In May, Finance Minister Greg Pearce introduced laws he said would make the state's Compulsory Third Party (CTP) insurance scheme fairer and more affordable.

Under the new "no fault" scheme accident victims would be able to access pay outs faster and motorists would pay up to 15 per cent less for their greenslips, he said.

And those injured in car accidents won't have to prove fault to claim compensation, a move aimed at hastening existing legal processes.
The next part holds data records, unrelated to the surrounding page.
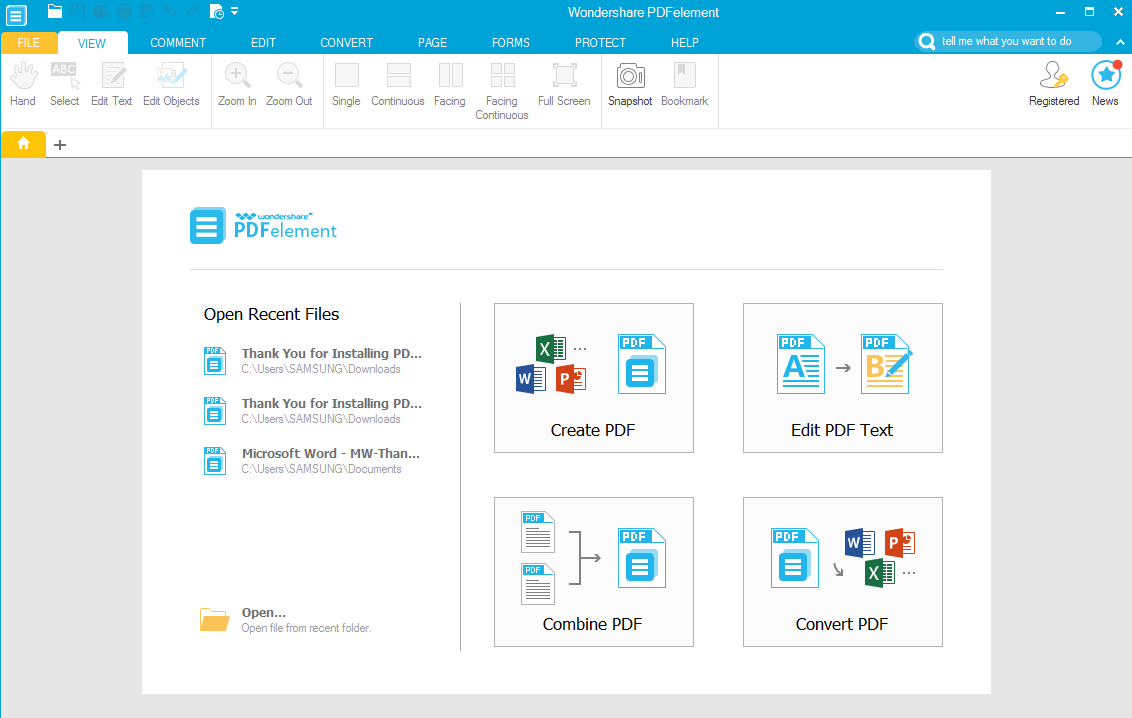Screen dimensions: 1132x718
Task: Click the Home tab icon
Action: pyautogui.click(x=23, y=144)
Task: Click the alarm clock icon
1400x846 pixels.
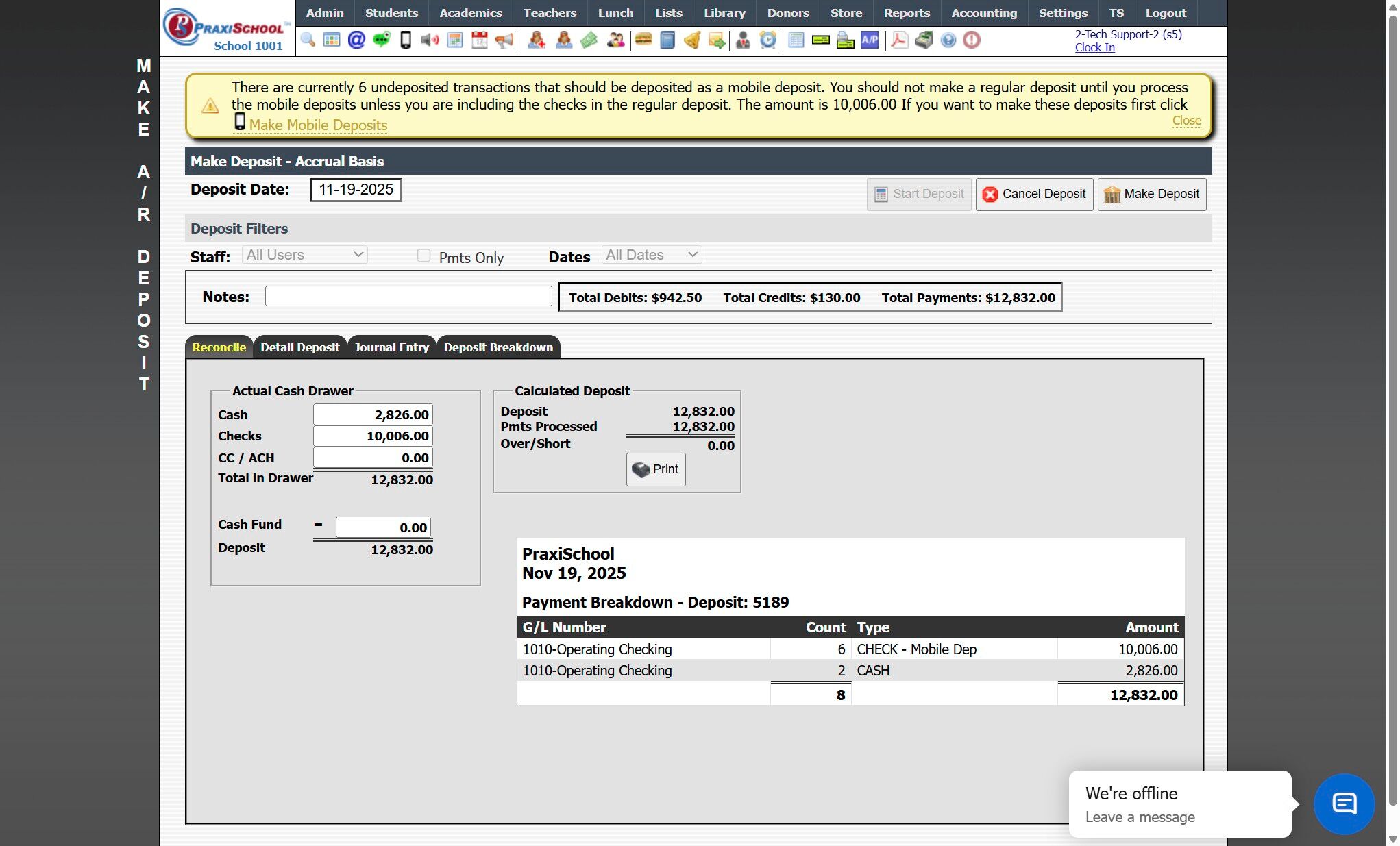Action: point(768,40)
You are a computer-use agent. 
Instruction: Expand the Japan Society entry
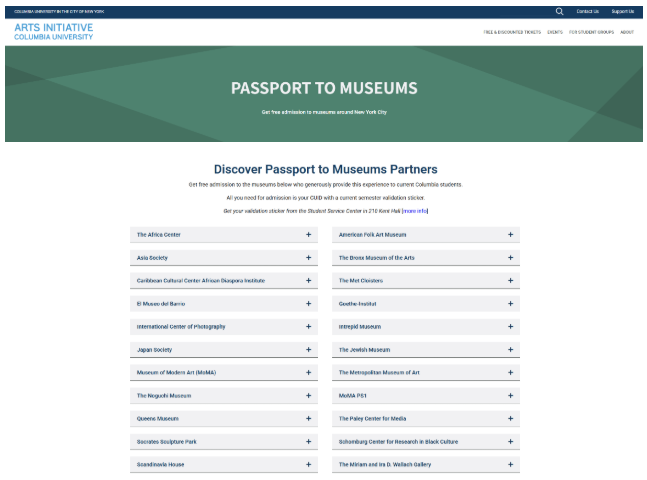point(224,350)
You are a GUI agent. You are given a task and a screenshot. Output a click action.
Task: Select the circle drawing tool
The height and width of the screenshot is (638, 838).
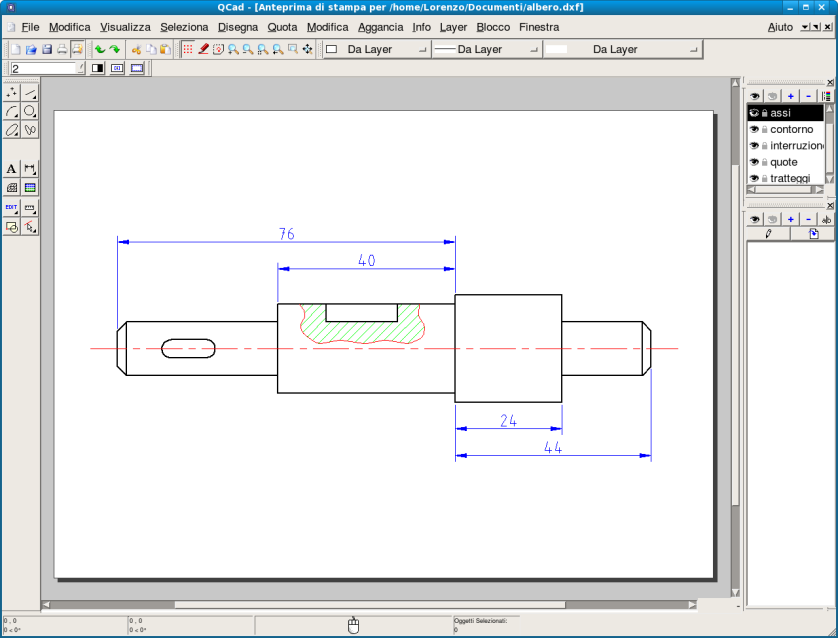[x=30, y=111]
A five-year limit on medical expenses will also be introduced as part of the package.

Ahead of a meeting on the CTP changes to be held on Wednesday NSW Greens MP David Shoebridge said compensation to "almost 90 per cent" of those injured on the state's roads would be cut.

"If this becomes law it will be both expensive and unfair," he said in a statement.

"The government has clearly had a closer look at the viability of their new administrative scheme and abandoned any firm promise of reduced premiums.

"This package protects insurer profits and fails to propose any mechanism to claw back excessive insurer profits and return them to motorists."

The reforms were paused earlier in June, with Premier Barry O'Farrell saying the government had received "concerns from a number of sectors".

The upper house is expected to debate the bill in late August.